It should be mentioned that output terminal 24 could also connect to the on-side-output of flip flop 20a in which case during the read-out period switch 20d has to connect to clock pulse source terminal 8 so that the register is charged with each rcadout word, which is being erased promptly.

A bit indicator such as a lamp may be connected to terminal 24 to check and indicate whether for each readin hit there is the correct read-out bit.

Any missing read-out bit L (if there should be one) is detected by such lamp.

If a particular word position is to have the bit as one bit within the test word, the corresponding flip flop 20a should not be switched during read-in nor during read-out. Any switching then is an error bit, and will also be indicated.

Upon completion of read-out of the entire storage device, again there is coincidence at and circuit 30 by virtue of two outputs, respectively at the ends of shift registers 4 and 5. The coincidence again results in calling completed pulse at circuit 30 and is passed on through switch 28 to terminal 25a causing a reversing of the switch 25, whereby a start-read-in" command pulse appears at line 16a to place read-input selector switch again into the read-in position.

Prior to a next following carrying out of this read-in command, care has to be taken that the read-out just completed represented in fact correctly the read-in intelligence and that any error be corrected.

The mode of testing described thus far checks errors by comparing the initially read-in information with the read-out information with the read-out cycle promptly following the read-in cycle described. Errors may result from any sources, such as defective or broken down circuit elements, loose wires etc. Errors may be indicated by signal lamps appropriately connected to the register.

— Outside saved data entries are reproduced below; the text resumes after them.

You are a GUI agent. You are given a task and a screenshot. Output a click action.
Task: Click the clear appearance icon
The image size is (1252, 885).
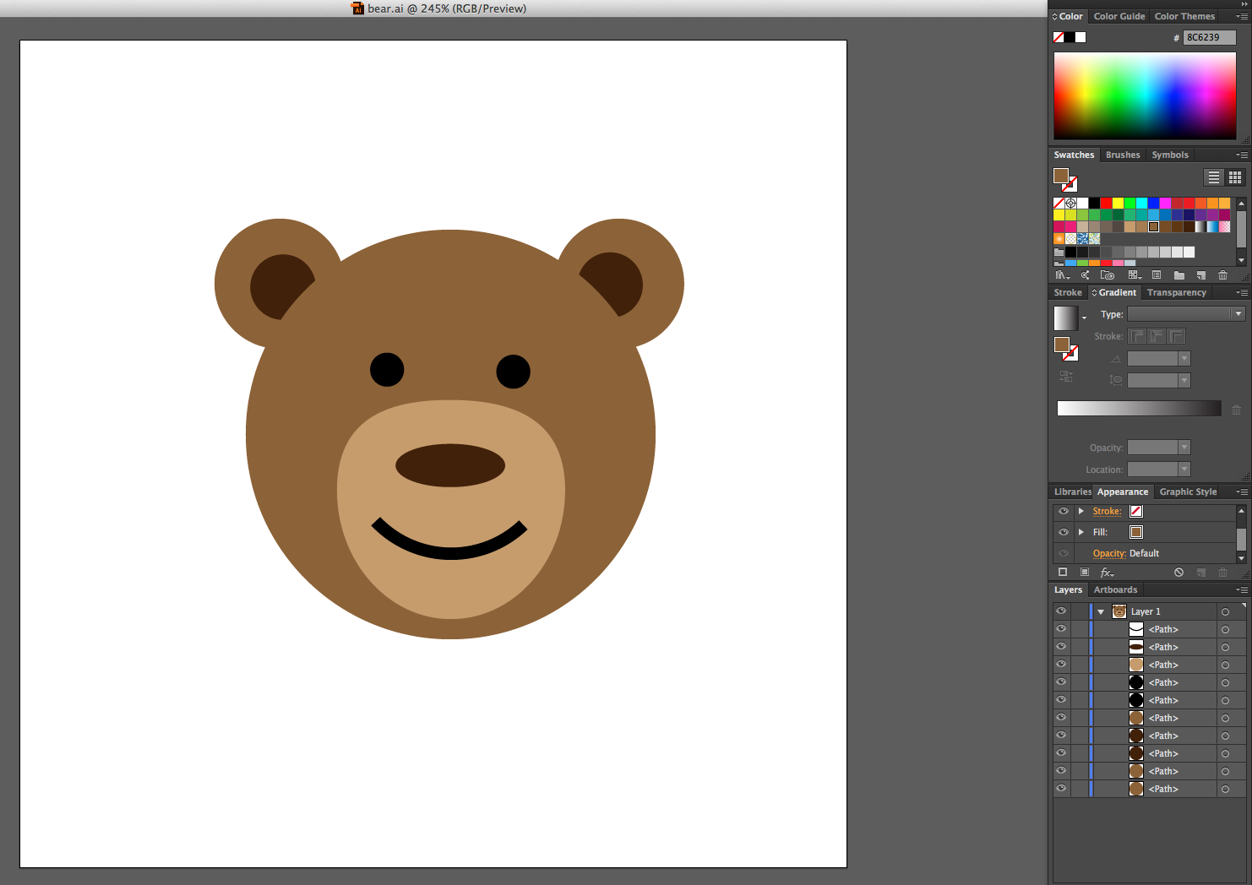[1179, 573]
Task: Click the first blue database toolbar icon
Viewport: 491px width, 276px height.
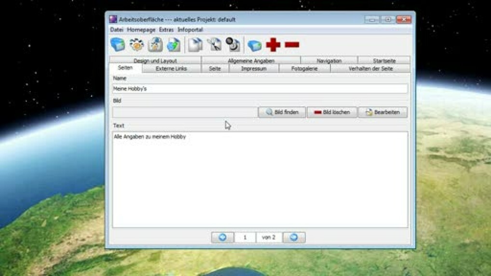Action: click(x=118, y=45)
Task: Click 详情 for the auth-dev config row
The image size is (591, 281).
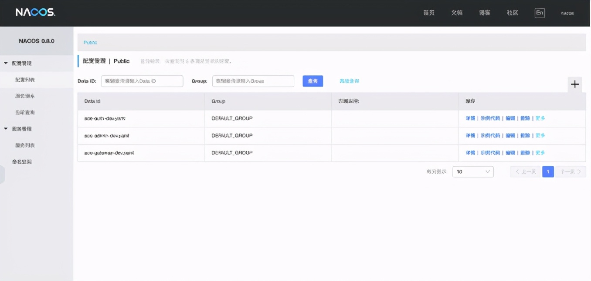Action: [x=470, y=118]
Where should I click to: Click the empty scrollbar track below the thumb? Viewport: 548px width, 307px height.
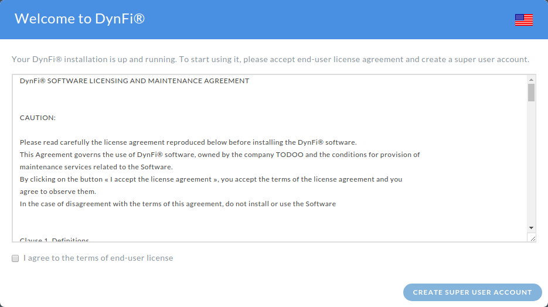531,162
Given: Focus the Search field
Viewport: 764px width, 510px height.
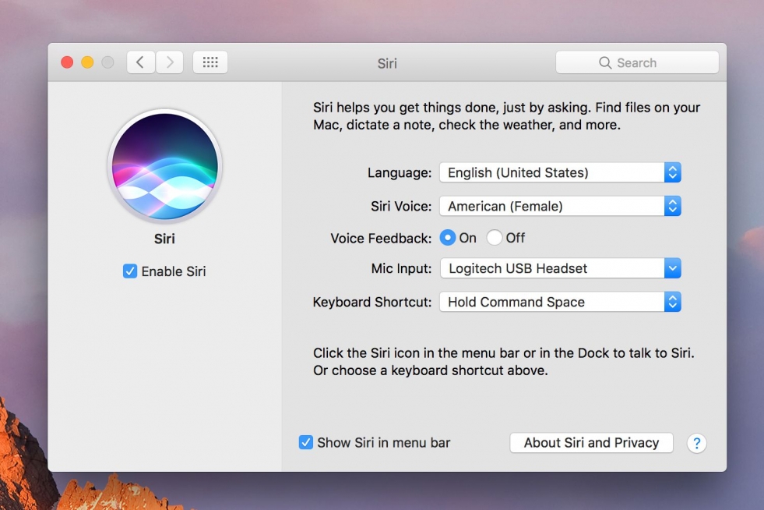Looking at the screenshot, I should pyautogui.click(x=637, y=63).
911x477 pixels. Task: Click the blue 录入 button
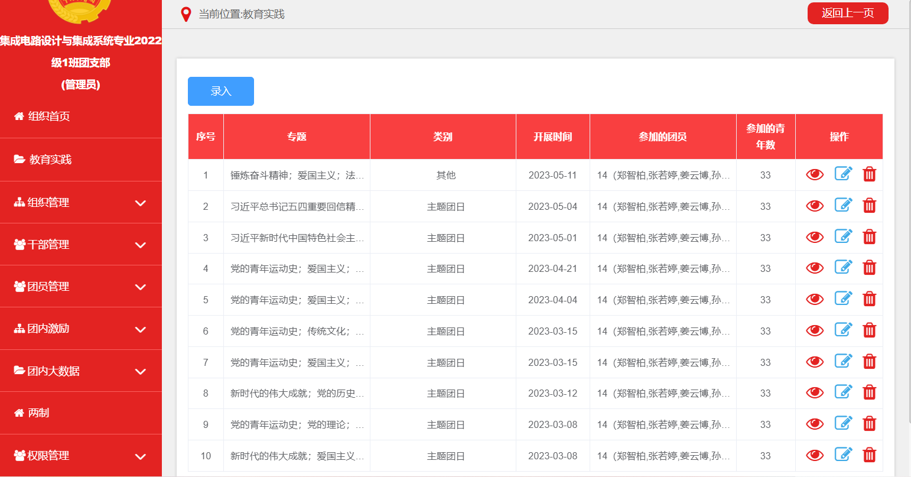[x=221, y=92]
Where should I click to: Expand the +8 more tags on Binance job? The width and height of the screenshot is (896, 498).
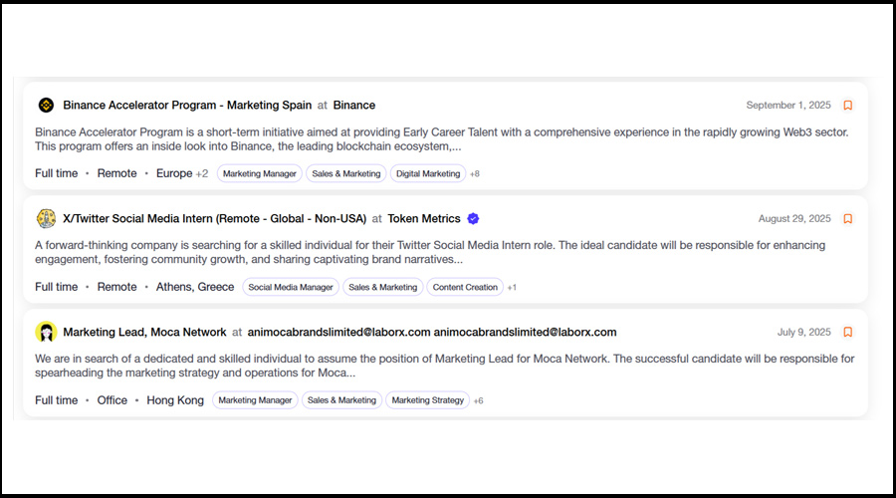tap(475, 174)
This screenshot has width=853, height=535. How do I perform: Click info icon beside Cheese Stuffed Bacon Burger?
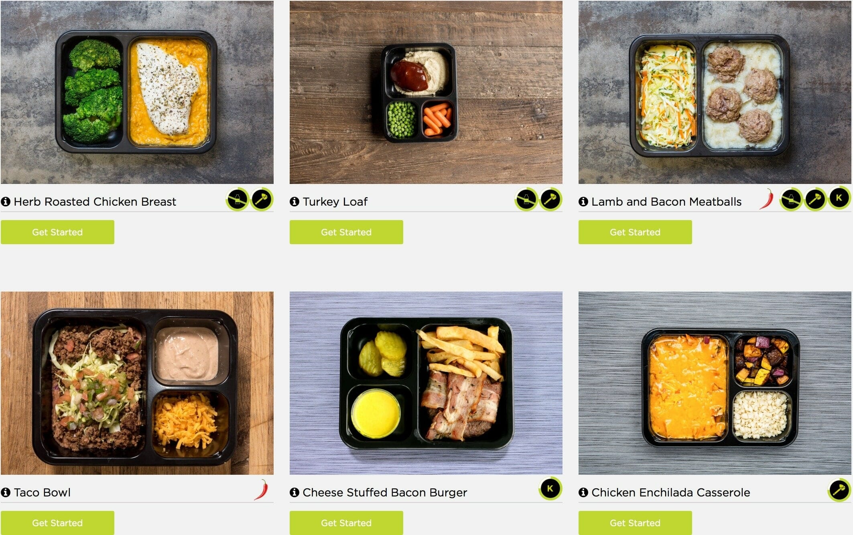coord(294,492)
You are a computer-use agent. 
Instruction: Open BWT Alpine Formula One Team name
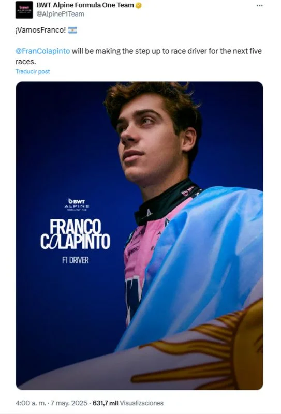pos(85,5)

Theoretically, it is possible that an error is balanced by a complementary error in all cores of a particular storage location thus simulating correctness. This case, however, is extremely unlikely and the probability is reduced with increased number of cores for storage place. For testing in accordance with the mode as described (switch 28 in illustrated position), it may be desirable to not merely read-in one and the same testing word, but also and alternatingly the complementary word. This will be explained more fully in connection with FIGS. 2 and 3.

FIGURE 2 illustrates a pulse source with which this type of testing can be carried out. The network shown in FIG. 2 does not only form a complementary signal for such double read-in, but also it corrects the input at the beginning of the read-in cycle. This is necessary since the mode of testing under consideration includes always all storage places nad since a repetition of read-in i.e. the maintaining of an existing error could only permit conclusions as to the last storage place which is insufficient for some purposes.

In FIGURE 2 there is shown a pulse source constituted by a bistable switching element 32 having two complementary output terminals 33 and 34. The switching element 32 can be of similar type as shown in FIG. 4. A manually operable set of switches 35 selectively connects the intelligence input terminals 23 of the stages (see FIG. 1) to either one of these output terminals 33 and 34. For any position or state of switching element 32, one can always apply either L or O to terminals 23, and upon reversal of either switch 32 or 35, the complement of the initial signal can be established and applied to terminal 23.

As shown in FIG. 2, the input of switch 32 is connected to the start-read-in command pulse terminal 16 so that any pulse in this line (1) Reverses the switching state of switch 32;

(2) Is passed on into the newly established connection to either line 33 or 34.

It will be observed that here the start-read-in command pulse is itself being used for the formation of the test word. The device shown in FIG. 2 can be combined physically with the testing unit 13 of FIG. 1 so that when a testing procedure is desired, the testing network as a whole is connetced into the circuit while otherwise the input terminals 23 connect only to a source of intelligence in the data processing system to which the storage device pertains.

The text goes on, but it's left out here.